WORK INSTRUCTIONS ::
**A)** In the InvokeAI ROCm bug report, which version was the issue experienced on?
**B)** Continue the InvokeAI ROCm bug report from its last line.

DOCUMENT TEXT ::
━━━━━━

[bug]: Fresh install always uses cuda for a ROCm compatible AMD GPU

invoke-ai / InvokeAI

InvokeAI is a leading creative engine for Stable Diffusion models, empowering professionals, artists, and enthusiasts to generate and create visual media using the latest AI-driven technologies. The solution offers an industry leading WebUI, supports terminal use through a CLI, and serves as the foundation for multiple commercial products.

https://invoke-ai.github.io/InvokeAI/

Apache License 2.0

23.06k stars 2.39k forks source link

[bug]: Fresh install always uses cuda for a ROCm compatible AMD GPU #4211

Open jackmillward opened 1 year ago

jackmillward commented 1 year ago

Is there an existing issue for this?

[X] I have searched the existing issues

OS

Linux

GPU

amd

VRAM

16GB

What version did you experience this issue on?

v3.0.2rc1

What happened?

I used the install script from the latest release, and selected AMD GPU (with ROCm). The script installs perfectly fine, and then I go to run InvokeAI in the graphical web client, and I get this output:

[2023-08-09 17:25:18,419]::[uvicorn.error]::INFO --> Started server process [16866]
[2023-08-09 17:25:18,419]::[uvicorn.error]::INFO --> Waiting for application startup.

━━━━━━

SUPPLIED ENTRIES ::

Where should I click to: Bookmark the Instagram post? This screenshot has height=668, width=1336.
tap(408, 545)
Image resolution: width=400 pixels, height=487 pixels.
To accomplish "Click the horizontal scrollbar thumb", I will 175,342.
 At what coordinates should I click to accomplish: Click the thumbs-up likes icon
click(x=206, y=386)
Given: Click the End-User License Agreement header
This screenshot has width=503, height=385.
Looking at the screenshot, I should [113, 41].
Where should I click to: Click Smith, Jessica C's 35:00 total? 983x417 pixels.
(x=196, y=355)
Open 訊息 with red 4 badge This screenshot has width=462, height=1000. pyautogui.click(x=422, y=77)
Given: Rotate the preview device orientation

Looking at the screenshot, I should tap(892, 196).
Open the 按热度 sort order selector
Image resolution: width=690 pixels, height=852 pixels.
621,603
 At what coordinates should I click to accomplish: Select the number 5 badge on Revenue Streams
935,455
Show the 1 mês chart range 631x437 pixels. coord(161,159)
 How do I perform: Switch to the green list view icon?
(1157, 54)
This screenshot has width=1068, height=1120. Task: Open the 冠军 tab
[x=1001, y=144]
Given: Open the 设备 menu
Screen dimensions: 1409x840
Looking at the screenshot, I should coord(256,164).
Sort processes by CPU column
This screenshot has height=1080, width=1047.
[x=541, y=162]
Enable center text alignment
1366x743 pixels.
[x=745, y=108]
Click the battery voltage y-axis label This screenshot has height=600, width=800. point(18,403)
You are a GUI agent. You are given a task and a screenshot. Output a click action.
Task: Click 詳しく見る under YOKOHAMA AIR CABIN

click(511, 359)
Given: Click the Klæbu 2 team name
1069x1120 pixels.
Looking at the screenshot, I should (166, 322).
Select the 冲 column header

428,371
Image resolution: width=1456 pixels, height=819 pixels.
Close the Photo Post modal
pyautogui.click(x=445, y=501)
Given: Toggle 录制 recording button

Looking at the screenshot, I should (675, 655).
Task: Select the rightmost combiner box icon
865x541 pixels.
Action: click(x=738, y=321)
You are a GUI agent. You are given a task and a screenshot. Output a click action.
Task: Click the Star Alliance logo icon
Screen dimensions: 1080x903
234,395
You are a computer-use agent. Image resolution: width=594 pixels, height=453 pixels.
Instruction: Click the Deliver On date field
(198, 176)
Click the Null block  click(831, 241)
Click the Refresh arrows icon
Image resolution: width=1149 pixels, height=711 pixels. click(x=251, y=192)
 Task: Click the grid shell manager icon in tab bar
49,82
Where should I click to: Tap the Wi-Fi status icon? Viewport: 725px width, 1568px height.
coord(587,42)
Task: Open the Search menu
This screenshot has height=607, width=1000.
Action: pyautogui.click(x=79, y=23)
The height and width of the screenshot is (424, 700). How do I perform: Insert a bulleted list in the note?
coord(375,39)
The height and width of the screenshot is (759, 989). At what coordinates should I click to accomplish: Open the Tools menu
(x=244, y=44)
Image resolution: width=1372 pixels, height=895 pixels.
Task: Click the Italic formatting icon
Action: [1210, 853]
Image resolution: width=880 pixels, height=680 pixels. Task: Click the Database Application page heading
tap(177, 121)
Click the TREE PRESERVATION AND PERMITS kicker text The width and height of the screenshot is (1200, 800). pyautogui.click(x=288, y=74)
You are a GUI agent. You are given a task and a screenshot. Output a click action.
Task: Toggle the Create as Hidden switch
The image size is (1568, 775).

━━━━━━

TASK-BY-TASK OUTPUTS ::
**A)** v3.0.2rc1

**B)**
[2023-08-09 17:25:18,420]::[InvokeAI]::INFO --> InvokeAI version 3.0.1
[2023-08-09 17:25:18,420]::[InvokeAI]::INFO --> Root directory = /<myrootpath>/AI/invokeAI
[2023-08-09 17:25:18,421]::[InvokeAI]::INFO --> GPU device = cuda AMD Radeon RX 6800 XT

As you can see, it opens up with cuda AMD Radeon RX 6800 XT. This card works just fine with A111 and ROCm. I've also edited the invokeai.yaml file, as I saw that xformers was enabled (isn't available for AMD cards). Here's my current config:

InvokeAI:
  Web Server:
    host: 127.0.0.1
    port: 9090
    allow_origins: []
    allow_credentials: true
    allow_methods:
    - '*'
    allow_headers:
    - '*'
  Features:
    esrgan: true
    internet_available: true
    log_tokenization: false
    patchmatch: true
  Memory/Performance:
    always_use_cpu: false
    free_gpu_mem: true
    max_cache_size: 10.0
    max_vram_cache_size: 2.75
    precision: float32
    sequential_guidance: false
    xformers_enabled: false
    tiled_decode: false
  Paths:
    autoimport_dir: autoimport
    lora_dir: null
    embedding_dir: null
    controlnet_dir: null
    conf_path: configs/models.yaml
    models_dir: models
    legacy_conf_dir: configs/stable-diffusion
    db_dir: databases
    outdir: /<myrootpath>/AI/invokeAI/outputs
    use_memory_db: false
  Logging:
    log_handlers:
    - console
    log_format: color
    log_level: info

Of course, cuda doesn't work with my card and I get all-black output images.

Screenshots

No response

Additional context

This also breaks on the manual install and runs with cuda.

Contact Details

No response

Poisonsting commented 1 year ago

I'm having a similar problem using a 7900 XTX even after I installed Invoke with pip install InvokeAI --use-pep517 --extra-index-url https://download.pytorch.org/whl/nightly/rocm5.6

Invoke still fully installs only the Nvidia stack, then launches in cpu only mode

Poisonsting commented 1 year ago

Using the zip release Installer also installs Nvidia only dependencies, then launches cpu only:

2023-08-14 15:33:39,131]::[InvokeAI]::INFO --> InvokeAI version 3.0.2post1
[2023-08-14 15:33:39,131]::[InvokeAI]::INFO --> Root directory = /opt/InvokeAI
[2023-08-14 15:33:39,135]::[InvokeAI]::INFO --> GPU device = cpu

adeliktas commented 11 months ago

I'm having a similar problem using a 7900 XTX even after I installed Invoke with pip install InvokeAI --use-pep517 --extra-index-url https://download.pytorch.org/whl/nightly/rocm5.6

Invoke still fully installs only the Nvidia stack, then launches in cpu only mode

The provided pytorch+rocm5.6 package from https://download.pytorch.org/whl/rocm5.6 does either not have support for gfx103x or is mistakenly using CUDA.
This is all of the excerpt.